:: Work order ::
Return the lines below that contain "accomplish".

== Records supplied

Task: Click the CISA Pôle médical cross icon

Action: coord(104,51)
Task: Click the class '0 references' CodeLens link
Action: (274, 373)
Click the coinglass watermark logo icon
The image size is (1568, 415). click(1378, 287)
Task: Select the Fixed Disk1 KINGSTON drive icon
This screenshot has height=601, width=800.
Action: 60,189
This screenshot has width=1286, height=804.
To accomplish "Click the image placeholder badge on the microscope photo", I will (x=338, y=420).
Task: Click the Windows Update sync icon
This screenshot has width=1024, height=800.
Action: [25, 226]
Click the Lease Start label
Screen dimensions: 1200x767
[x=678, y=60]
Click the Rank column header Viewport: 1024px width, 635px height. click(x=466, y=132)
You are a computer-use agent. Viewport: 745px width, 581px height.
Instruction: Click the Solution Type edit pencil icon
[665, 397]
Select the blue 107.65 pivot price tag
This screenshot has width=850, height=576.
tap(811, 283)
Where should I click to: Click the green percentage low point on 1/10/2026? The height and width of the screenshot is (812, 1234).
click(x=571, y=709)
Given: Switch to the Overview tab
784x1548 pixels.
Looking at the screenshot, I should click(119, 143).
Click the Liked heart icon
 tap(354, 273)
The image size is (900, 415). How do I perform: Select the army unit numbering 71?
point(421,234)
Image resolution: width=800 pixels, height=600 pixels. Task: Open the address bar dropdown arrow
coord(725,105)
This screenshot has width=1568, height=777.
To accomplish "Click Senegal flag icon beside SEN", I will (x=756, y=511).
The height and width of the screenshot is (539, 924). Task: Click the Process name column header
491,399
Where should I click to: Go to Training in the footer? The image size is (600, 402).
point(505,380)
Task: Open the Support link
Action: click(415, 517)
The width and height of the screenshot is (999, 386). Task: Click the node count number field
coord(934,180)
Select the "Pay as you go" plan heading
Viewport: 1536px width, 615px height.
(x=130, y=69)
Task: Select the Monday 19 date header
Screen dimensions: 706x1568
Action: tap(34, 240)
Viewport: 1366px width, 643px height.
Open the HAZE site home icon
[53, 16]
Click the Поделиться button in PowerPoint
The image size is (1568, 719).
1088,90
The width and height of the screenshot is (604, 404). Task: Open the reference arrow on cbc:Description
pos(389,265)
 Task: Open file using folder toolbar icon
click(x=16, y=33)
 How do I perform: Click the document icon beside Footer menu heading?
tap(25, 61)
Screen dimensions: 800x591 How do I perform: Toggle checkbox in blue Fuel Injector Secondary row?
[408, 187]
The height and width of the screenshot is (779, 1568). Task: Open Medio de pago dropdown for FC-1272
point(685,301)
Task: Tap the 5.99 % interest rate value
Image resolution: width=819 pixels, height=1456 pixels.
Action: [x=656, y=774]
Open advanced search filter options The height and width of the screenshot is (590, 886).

====

:: Exercise solution ::
To accomplish "Click the image placeholder badge on the microscope photo", I will (x=338, y=420).
To accomplish "Click Senegal flag icon beside SEN", I will (x=756, y=511).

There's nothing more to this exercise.